▸ **Completa quanto segue**
A - Rispondi a queste domande sul ricordo di Claudio Coccoluto:
(i) Quale ruolo ha avuto Coccoluto a Sanremo?
(ii) Con quale parola chi scrive descrive il Coccoluto che ricordava?
(iii) Invece di fare il superstar dj, che cosa ha deciso di fare Coccoluto?
B - Scrivi il seguito del ricordo di Claudio Coccoluto, riprendendo subito dopo l'ultima frase riportata.

▸ **Fonte**
((

Il mio ricordo di Claudio Coccoluto

La mia bolla, comprensibilmente e giustamente, non parla d’altro.

Non è certo stato un fulmine a ciel sereno: nell’ultimo anno vederlo in pubblico era sempre più doloroso, lucido e saggio come sempre e col gusto di sempre, ma affaticato, scavato, indebolito e, almeno a vederlo su schermo, più piccolo, niente a che vedere con l’omone che mi ricordavo.

Sicuramente in questi giorni verranno fuori tanti ricordi di uno senza il quale, davvero, la scena musicale italiana tutta sarebbe diversa, da quando è andato a fare il giurato a Sanremo a “Only Coccoluto can save us” a quando, poi, anziché fare il superstar dj come avrebbe tranquillamente potuto fare, mettendo in fila tutti, ha deciso di fare “solo” il dj, per farlo bene.

))

▸ **Informazioni fornite**
((

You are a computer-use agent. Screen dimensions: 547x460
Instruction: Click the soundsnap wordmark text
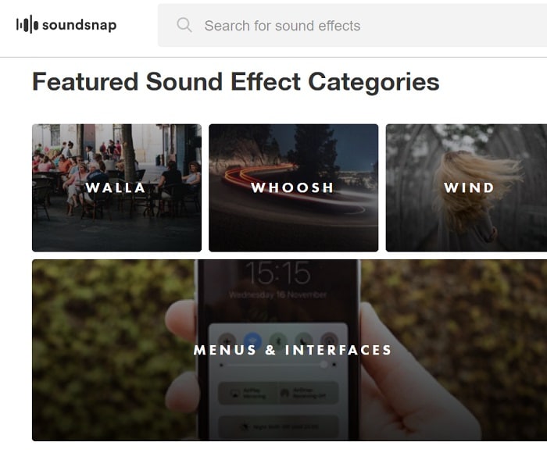79,25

))

▸ **Esiti delle attività**
A -
(i) È andato a fare il giurato.
(ii) "Omone".
(iii) Ha deciso di fare "solo" il dj, per farlo bene.

B -
Io, però, ho due ricordi personali che mi porto dietro e a cui ho ripensato più di una volta in questi mesi, ogni volta che lo vedevo in una diretta o in qualcuno degli eventi fasulli a cui siamo costretti nell’ultimo anno; ho diviso la console con lui solo due volte, da giovane apprendista dj ed entrambe le volte, per me come per tantissimi che stanno usando questa parola in questo momento, è stato un maestro.

La prima volta suonavo immediatamente prima di lui, a una festa della musica al parco Lambro; lui era l’headliner della giornata, il nome grosso sui flyer, mentre io ero, ovviamente, uno degli ultimi stronzi scritti in piccolo in basso.

Era tardo pomeriggio, saranno state le 7 e qualcosa.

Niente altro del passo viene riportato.